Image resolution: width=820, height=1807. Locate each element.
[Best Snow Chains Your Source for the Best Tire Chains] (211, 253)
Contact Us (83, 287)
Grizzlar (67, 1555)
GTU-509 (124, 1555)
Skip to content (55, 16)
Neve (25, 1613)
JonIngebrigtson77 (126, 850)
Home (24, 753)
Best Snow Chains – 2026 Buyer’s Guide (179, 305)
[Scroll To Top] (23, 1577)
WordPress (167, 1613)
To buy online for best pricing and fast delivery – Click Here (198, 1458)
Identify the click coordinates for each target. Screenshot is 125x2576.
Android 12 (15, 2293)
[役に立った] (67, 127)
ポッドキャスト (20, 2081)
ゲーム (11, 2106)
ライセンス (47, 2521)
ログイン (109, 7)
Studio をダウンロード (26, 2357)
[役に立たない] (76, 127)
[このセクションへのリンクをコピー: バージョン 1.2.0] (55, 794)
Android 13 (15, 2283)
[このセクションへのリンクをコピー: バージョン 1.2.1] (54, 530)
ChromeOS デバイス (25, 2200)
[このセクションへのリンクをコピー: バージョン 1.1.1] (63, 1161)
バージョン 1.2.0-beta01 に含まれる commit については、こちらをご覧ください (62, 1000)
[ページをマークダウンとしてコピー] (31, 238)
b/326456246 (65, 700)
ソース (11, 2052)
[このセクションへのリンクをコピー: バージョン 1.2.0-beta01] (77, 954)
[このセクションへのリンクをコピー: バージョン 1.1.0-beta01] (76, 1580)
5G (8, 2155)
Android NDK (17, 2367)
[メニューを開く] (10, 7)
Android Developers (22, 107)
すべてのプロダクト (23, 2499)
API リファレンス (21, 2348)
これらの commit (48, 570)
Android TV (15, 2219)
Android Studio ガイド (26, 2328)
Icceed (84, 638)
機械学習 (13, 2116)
+ + + +
DESCRIPTION OF THE TASK: Once a line of the records is found to contain "バージョン", copy it out.

WRITTEN REPLY:
[このセクションへのリンクをコピー: バージョン 1.2.0] (55, 794)
[このセクションへのリンクをコピー: バージョン 1.2.1] (54, 530)
[このセクションへのリンクをコピー: バージョン 1.1.1] (63, 1161)
バージョン 1.2.0-beta01 に含まれる commit については、こちらをご覧ください (62, 1000)
[このセクションへのリンクをコピー: バージョン 1.2.0-beta01] (77, 954)
[このセクションへのリンクをコピー: バージョン 1.1.0-beta01] (76, 1580)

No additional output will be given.